(Records from a collection)
== Segment start ==

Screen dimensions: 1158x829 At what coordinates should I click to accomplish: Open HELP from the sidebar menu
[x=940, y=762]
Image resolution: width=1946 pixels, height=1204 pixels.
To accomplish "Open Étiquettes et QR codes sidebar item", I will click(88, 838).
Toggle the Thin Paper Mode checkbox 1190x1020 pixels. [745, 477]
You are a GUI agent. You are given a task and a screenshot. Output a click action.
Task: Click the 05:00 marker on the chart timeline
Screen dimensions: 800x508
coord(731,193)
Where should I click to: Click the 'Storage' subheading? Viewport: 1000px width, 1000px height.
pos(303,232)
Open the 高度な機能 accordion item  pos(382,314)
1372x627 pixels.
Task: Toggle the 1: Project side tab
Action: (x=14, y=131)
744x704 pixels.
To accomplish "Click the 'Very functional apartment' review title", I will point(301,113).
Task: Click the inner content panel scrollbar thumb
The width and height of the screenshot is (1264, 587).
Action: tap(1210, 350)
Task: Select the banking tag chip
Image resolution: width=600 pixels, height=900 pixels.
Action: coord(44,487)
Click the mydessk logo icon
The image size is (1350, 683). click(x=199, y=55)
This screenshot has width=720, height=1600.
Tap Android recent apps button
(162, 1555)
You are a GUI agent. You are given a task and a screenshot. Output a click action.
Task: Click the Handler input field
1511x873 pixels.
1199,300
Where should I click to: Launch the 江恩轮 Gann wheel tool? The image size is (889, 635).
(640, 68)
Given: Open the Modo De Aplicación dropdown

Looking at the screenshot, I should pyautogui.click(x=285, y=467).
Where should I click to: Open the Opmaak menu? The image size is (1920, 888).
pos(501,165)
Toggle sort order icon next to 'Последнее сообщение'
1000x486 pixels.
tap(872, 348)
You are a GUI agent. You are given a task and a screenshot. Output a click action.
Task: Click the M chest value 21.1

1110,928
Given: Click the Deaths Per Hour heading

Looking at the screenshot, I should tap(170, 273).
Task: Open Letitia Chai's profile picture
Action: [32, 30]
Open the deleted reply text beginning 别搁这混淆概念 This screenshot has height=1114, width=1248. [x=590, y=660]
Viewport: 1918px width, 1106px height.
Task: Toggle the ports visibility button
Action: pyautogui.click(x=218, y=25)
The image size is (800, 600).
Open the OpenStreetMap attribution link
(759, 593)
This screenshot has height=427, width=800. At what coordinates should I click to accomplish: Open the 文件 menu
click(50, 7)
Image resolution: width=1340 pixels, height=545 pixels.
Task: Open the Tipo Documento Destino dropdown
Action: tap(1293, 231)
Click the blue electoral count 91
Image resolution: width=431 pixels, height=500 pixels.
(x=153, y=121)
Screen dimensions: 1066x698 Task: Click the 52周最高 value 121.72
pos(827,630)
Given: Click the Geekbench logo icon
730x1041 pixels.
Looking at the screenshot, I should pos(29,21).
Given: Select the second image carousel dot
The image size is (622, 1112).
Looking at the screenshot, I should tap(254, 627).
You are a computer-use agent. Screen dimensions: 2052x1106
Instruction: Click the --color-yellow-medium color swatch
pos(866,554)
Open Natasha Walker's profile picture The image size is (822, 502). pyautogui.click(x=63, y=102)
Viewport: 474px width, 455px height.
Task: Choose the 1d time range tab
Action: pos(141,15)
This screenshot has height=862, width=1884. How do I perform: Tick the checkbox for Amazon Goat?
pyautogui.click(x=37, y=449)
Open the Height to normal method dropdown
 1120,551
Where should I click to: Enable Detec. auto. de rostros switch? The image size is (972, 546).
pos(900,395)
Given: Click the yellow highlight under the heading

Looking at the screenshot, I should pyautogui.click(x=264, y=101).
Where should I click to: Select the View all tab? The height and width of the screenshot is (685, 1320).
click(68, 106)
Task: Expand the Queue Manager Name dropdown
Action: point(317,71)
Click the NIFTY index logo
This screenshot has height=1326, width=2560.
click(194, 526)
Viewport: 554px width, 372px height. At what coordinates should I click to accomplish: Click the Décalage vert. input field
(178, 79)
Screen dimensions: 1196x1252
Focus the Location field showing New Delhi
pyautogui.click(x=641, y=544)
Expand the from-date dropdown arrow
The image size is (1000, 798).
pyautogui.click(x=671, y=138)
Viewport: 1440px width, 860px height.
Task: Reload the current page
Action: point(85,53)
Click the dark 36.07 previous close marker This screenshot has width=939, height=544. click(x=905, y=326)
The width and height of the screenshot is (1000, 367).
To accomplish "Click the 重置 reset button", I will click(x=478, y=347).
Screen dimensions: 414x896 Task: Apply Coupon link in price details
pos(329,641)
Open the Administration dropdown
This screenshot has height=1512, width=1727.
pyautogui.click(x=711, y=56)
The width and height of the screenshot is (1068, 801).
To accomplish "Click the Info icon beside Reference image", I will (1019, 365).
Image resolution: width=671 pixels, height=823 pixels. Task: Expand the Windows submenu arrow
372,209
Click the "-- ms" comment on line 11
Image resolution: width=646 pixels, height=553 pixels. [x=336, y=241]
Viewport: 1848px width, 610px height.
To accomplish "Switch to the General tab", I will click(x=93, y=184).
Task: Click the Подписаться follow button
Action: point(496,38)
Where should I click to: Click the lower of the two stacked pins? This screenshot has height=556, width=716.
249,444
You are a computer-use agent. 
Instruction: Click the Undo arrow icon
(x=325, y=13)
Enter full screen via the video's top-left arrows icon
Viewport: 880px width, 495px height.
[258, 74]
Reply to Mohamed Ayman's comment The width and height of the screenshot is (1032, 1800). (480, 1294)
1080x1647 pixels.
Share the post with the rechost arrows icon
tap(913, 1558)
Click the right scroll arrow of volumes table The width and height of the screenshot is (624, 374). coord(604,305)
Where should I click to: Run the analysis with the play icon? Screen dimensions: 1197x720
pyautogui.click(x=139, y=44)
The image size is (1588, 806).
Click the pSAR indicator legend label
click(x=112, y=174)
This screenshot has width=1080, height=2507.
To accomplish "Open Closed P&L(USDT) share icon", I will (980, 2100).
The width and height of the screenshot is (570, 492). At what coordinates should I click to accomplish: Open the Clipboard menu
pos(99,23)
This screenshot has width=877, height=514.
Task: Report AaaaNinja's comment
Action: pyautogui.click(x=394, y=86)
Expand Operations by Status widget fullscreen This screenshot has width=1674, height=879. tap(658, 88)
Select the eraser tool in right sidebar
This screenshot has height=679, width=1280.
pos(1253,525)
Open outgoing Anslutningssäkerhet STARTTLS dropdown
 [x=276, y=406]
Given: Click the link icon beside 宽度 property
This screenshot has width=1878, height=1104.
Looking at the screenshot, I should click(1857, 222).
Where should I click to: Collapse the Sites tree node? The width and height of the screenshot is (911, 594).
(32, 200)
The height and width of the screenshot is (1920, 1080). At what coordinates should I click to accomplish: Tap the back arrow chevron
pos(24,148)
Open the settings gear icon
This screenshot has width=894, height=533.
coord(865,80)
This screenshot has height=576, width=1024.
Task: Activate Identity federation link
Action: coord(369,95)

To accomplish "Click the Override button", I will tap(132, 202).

== Segment end ==

Exact retyping of every entry is required.

## [Reply]
Screen dimensions: 1158x829 At what coordinates should I click to accomplish: Open HELP from the sidebar menu
[x=940, y=762]
Image resolution: width=1946 pixels, height=1204 pixels.
To accomplish "Open Étiquettes et QR codes sidebar item", I will click(88, 838).
Toggle the Thin Paper Mode checkbox 1190x1020 pixels. [745, 477]
You are a GUI agent. You are given a task and a screenshot. Output a click action.
Task: Click the 05:00 marker on the chart timeline
Screen dimensions: 800x508
coord(731,193)
Where should I click to: Click the 'Storage' subheading? Viewport: 1000px width, 1000px height.
pos(303,232)
Open the 高度な機能 accordion item  pos(382,314)
1372x627 pixels.
Task: Toggle the 1: Project side tab
Action: (x=14, y=131)
744x704 pixels.
To accomplish "Click the 'Very functional apartment' review title", I will point(301,113).
Task: Click the inner content panel scrollbar thumb
The width and height of the screenshot is (1264, 587).
Action: tap(1210, 350)
Task: Select the banking tag chip
Image resolution: width=600 pixels, height=900 pixels.
Action: coord(44,487)
Click the mydessk logo icon
The image size is (1350, 683). click(x=199, y=55)
This screenshot has width=720, height=1600.
Tap Android recent apps button
(162, 1555)
You are a GUI agent. You are given a task and a screenshot. Output a click action.
Task: Click the Handler input field
1511x873 pixels.
1199,300
Where should I click to: Launch the 江恩轮 Gann wheel tool? The image size is (889, 635).
(640, 68)
Given: Open the Modo De Aplicación dropdown

Looking at the screenshot, I should pyautogui.click(x=285, y=467).
Where should I click to: Open the Opmaak menu? The image size is (1920, 888).
pos(501,165)
Toggle sort order icon next to 'Последнее сообщение'
1000x486 pixels.
tap(872, 348)
You are a GUI agent. You are given a task and a screenshot. Output a click action.
Task: Click the M chest value 21.1

1110,928
Given: Click the Deaths Per Hour heading

Looking at the screenshot, I should tap(170, 273).
Task: Open Letitia Chai's profile picture
Action: [32, 30]
Open the deleted reply text beginning 别搁这混淆概念 This screenshot has height=1114, width=1248. [x=590, y=660]
Viewport: 1918px width, 1106px height.
Task: Toggle the ports visibility button
Action: pyautogui.click(x=218, y=25)
The image size is (800, 600).
Open the OpenStreetMap attribution link
(759, 593)
This screenshot has height=427, width=800. At what coordinates should I click to accomplish: Open the 文件 menu
click(50, 7)
Image resolution: width=1340 pixels, height=545 pixels.
Task: Open the Tipo Documento Destino dropdown
Action: tap(1293, 231)
Click the blue electoral count 91
Image resolution: width=431 pixels, height=500 pixels.
(x=153, y=121)
Screen dimensions: 1066x698 Task: Click the 52周最高 value 121.72
pos(827,630)
Given: Click the Geekbench logo icon
730x1041 pixels.
Looking at the screenshot, I should pos(29,21).
Given: Select the second image carousel dot
The image size is (622, 1112).
Looking at the screenshot, I should tap(254, 627).
You are a computer-use agent. Screen dimensions: 2052x1106
Instruction: Click the --color-yellow-medium color swatch
pos(866,554)
Open Natasha Walker's profile picture The image size is (822, 502). pyautogui.click(x=63, y=102)
Viewport: 474px width, 455px height.
Task: Choose the 1d time range tab
Action: pos(141,15)
This screenshot has height=862, width=1884. How do I perform: Tick the checkbox for Amazon Goat?
pyautogui.click(x=37, y=449)
Open the Height to normal method dropdown
 1120,551
Where should I click to: Enable Detec. auto. de rostros switch? The image size is (972, 546).
pos(900,395)
Given: Click the yellow highlight under the heading

Looking at the screenshot, I should pyautogui.click(x=264, y=101).
Where should I click to: Select the View all tab? The height and width of the screenshot is (685, 1320).
click(68, 106)
Task: Expand the Queue Manager Name dropdown
Action: point(317,71)
Click the NIFTY index logo
This screenshot has height=1326, width=2560.
click(194, 526)
Viewport: 554px width, 372px height. At what coordinates should I click to accomplish: Click the Décalage vert. input field
(178, 79)
Screen dimensions: 1196x1252
Focus the Location field showing New Delhi
pyautogui.click(x=641, y=544)
Expand the from-date dropdown arrow
The image size is (1000, 798).
pyautogui.click(x=671, y=138)
Viewport: 1440px width, 860px height.
Task: Reload the current page
Action: point(85,53)
Click the dark 36.07 previous close marker This screenshot has width=939, height=544. click(x=905, y=326)
The width and height of the screenshot is (1000, 367).
To accomplish "Click the 重置 reset button", I will click(x=478, y=347).
Screen dimensions: 414x896 Task: Apply Coupon link in price details
pos(329,641)
Open the Administration dropdown
This screenshot has height=1512, width=1727.
pyautogui.click(x=711, y=56)
The width and height of the screenshot is (1068, 801).
To accomplish "Click the Info icon beside Reference image", I will (1019, 365).
Image resolution: width=671 pixels, height=823 pixels. Task: Expand the Windows submenu arrow
372,209
Click the "-- ms" comment on line 11
Image resolution: width=646 pixels, height=553 pixels. [x=336, y=241]
Viewport: 1848px width, 610px height.
To accomplish "Switch to the General tab", I will click(x=93, y=184).
Task: Click the Подписаться follow button
Action: point(496,38)
Where should I click to: Click the lower of the two stacked pins? This screenshot has height=556, width=716.
249,444
You are a computer-use agent. 
Instruction: Click the Undo arrow icon
(x=325, y=13)
Enter full screen via the video's top-left arrows icon
Viewport: 880px width, 495px height.
[258, 74]
Reply to Mohamed Ayman's comment The width and height of the screenshot is (1032, 1800). (480, 1294)
1080x1647 pixels.
Share the post with the rechost arrows icon
tap(913, 1558)
Click the right scroll arrow of volumes table The width and height of the screenshot is (624, 374). coord(604,305)
Where should I click to: Run the analysis with the play icon? Screen dimensions: 1197x720
pyautogui.click(x=139, y=44)
The image size is (1588, 806).
Click the pSAR indicator legend label
click(x=112, y=174)
This screenshot has width=1080, height=2507.
To accomplish "Open Closed P&L(USDT) share icon", I will (980, 2100).
The width and height of the screenshot is (570, 492). At what coordinates should I click to accomplish: Open the Clipboard menu
pos(99,23)
This screenshot has width=877, height=514.
Task: Report AaaaNinja's comment
Action: pyautogui.click(x=394, y=86)
Expand Operations by Status widget fullscreen This screenshot has width=1674, height=879. tap(658, 88)
Select the eraser tool in right sidebar
This screenshot has height=679, width=1280.
pos(1253,525)
Open outgoing Anslutningssäkerhet STARTTLS dropdown
 [x=276, y=406]
Given: Click the link icon beside 宽度 property
This screenshot has width=1878, height=1104.
Looking at the screenshot, I should click(1857, 222).
Where should I click to: Collapse the Sites tree node? The width and height of the screenshot is (911, 594).
(32, 200)
The height and width of the screenshot is (1920, 1080). At what coordinates should I click to accomplish: Tap the back arrow chevron
pos(24,148)
Open the settings gear icon
This screenshot has width=894, height=533.
coord(865,80)
This screenshot has height=576, width=1024.
Task: Activate Identity federation link
Action: coord(369,95)

To accomplish "Click the Override button", I will tap(132, 202).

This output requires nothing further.